* TEXT BLOCK *
════════
A warning is useful here regarding the interpretation of the assignment operator = in Perl. You should avoid thinking of this character as an ‘equal’ sign, and instead interpret it as ‘gets the value’ or ‘is assigned value’. In effect, new information flows from the right to the left in an assignment statement and this line tells the program to store the new information in the box labeled ‘$name’. Perl uses the == character (two equal signs) as an identity operator, and it is extremely easy to confuse these operators. Sooner or later you are very likely to discover that your program is not running correctly because you mistakenly used the assignment operator instead of the identity operator or vice versa.
Line 6 shows how to display the input on the screen by means of Perl’s built-in print function. Any interactive program of this sort requires a prompt to tell the user what information is required, an assignment statement to store the input, and a statement to display the output. Line 6 displays the user’s name and prompts the user for their origin. You should enter this program in the computer and save it as ‘name.pl’.
When you run the program you will find that the output is not completely satisfactory. The program displays the output up to and including the new information, and then jumps to a new line to complete the rest of the output. What happened? The input that you provide via <STDIN> includes those characters AS WELL AS a line return character that was sent when you pressed the Enter key. This is such a common problem that Perl includes a function specifically tailored to strip the line return character from the end of keyboard input. This is the chop ( ) function. You can chop the line return from the input by inserting the following line after line 5. Parentheses enclosing the argument to the function are optional.
chop ($name);
Saving the program and running it again should eliminate this problem, at least for the first input. I leave it to you to figure out how to correct the second output.
════════
* RECORDS PROVIDED *
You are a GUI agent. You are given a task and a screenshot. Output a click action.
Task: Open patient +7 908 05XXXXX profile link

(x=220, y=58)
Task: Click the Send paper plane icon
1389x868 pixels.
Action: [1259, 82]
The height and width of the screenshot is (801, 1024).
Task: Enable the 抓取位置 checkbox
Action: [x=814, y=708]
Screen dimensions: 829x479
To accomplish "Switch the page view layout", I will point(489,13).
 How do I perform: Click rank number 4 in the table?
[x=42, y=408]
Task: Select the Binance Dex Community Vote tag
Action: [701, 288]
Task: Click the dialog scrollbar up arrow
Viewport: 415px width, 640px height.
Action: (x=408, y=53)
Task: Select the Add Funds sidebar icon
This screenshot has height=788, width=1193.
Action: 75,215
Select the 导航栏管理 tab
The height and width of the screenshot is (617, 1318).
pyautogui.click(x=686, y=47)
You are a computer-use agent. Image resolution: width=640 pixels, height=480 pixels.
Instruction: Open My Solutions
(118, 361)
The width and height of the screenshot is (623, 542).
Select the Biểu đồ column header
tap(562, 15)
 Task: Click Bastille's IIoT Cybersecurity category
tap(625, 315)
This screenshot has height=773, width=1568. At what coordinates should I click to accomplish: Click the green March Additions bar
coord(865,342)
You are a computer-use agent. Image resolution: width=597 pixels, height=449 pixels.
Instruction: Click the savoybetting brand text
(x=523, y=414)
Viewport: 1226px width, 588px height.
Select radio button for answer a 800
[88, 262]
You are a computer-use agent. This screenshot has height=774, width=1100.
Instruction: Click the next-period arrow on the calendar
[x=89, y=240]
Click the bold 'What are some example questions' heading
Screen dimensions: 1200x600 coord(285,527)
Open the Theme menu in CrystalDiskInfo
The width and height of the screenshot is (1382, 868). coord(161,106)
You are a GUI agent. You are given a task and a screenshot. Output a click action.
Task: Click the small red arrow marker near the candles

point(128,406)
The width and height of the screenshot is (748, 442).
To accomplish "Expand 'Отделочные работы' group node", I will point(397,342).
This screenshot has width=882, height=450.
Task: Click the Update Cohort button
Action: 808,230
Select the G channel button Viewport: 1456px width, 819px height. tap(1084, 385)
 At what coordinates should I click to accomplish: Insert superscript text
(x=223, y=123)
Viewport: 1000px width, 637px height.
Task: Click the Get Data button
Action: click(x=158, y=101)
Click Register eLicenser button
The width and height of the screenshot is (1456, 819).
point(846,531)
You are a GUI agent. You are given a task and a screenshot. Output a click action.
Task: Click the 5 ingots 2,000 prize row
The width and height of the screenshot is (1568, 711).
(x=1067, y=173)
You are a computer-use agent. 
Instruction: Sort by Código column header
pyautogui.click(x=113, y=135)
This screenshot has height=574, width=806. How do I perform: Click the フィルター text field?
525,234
════════
* WHAT YOU SHOULD DO *
Extend the passage on reading keyboard input in Perl and trimming it with chop, starting right after its final sentence.

* ANSWER BELOW *
Pattern Matching
One of the main advantages of Perl over other programming languages is its built in pattern matching function. We will make use of Perl’s pattern matching abilities many times in each of the following chapters, so this is a good time to introduce the concept. A pattern match compares a group of characters (a string) to another group of characters (the pattern) to see if the string contains the pattern. This function would be useful, for example, if you wished to find the word ‘needle’ in the phrase ‘a needle in a haystack’. The program in Figure 3.3 provides an example of pattern matching.
Figure 3.3. Perl Pattern Matching
1 #!/usr/local/bin/perl
2 #match.pl
3 #Demonstrates Perl matching
4
5 print "Please type in a sentence\n";
6 $sentence = <STDIN>;
7 chop $sentence;
8 $sentence = lc($sentence);
9
10 print "Now type in a word\n";
11 $word = <STDIN>;
12 chop $word;
13 $word = lc($word);
14
15 if ( $sentence =~ m/$word/ ) {
16 print "\nThe word \"$word\" appears in the sentence \n\"$sentence\"\n";
17 } #end if word is in sentence
18
19 else {
20 print "\nThe word \"$word\" does not appear in the sentence \n\"$sentence\"\n";
21 } #end else
Once again we see the standard Perl opening and comment lines. The program prompts the user for a sentence in line 5 and assigns this sentence to the scalar variable $sentence in line 6. Line 7 removes the new line character from the string $sentence while line 8 converts all upper case characters in $sentence to lower case. Converting between upper and lower case is often necessary in text analysis to avoid treating words such as ‘Perl’ and ‘perl’ as distinct forms. Since this program is looking for a word that appears in a sentence, we want to find the word whether it appears in upper or lower case. The program simply converts both the sentence and the word to lower case.
The actual pattern matching takes place in line 15. Perl compares the string stored in the variable $word with the string stored in the variable $sentence. The pattern to be matched appears between the slashes in the matching operator m/ /. Perl requires the binding operator =~ to test if the sentence contains the word. In effect, the program compares the word against each character of the sentence moving from left to right one character at a time. If the word occurs two times in the sentence, the matching operator will pick out the first occurrence.
I embedded the pattern match in a control statement that tests whether the match is true. Control statements allow the program to branch in several directions depending on the condition set in the statement. In line 15, the if statement tests the condition of a match for the word in the sentence. When this condition is true, the program processes the statements between the following curly braces. When the condition is false, the program branches to the else statement in line 19 and processes the statements between its braces. If the program finds that our word matches one of the words in the sentence it prints the response “The word ‘$word’ appears in the sentence ‘$sentence’”. If the program does not find our word, it prints the response “The word ‘$word’ does not appear in the sentence ‘$sentence’”.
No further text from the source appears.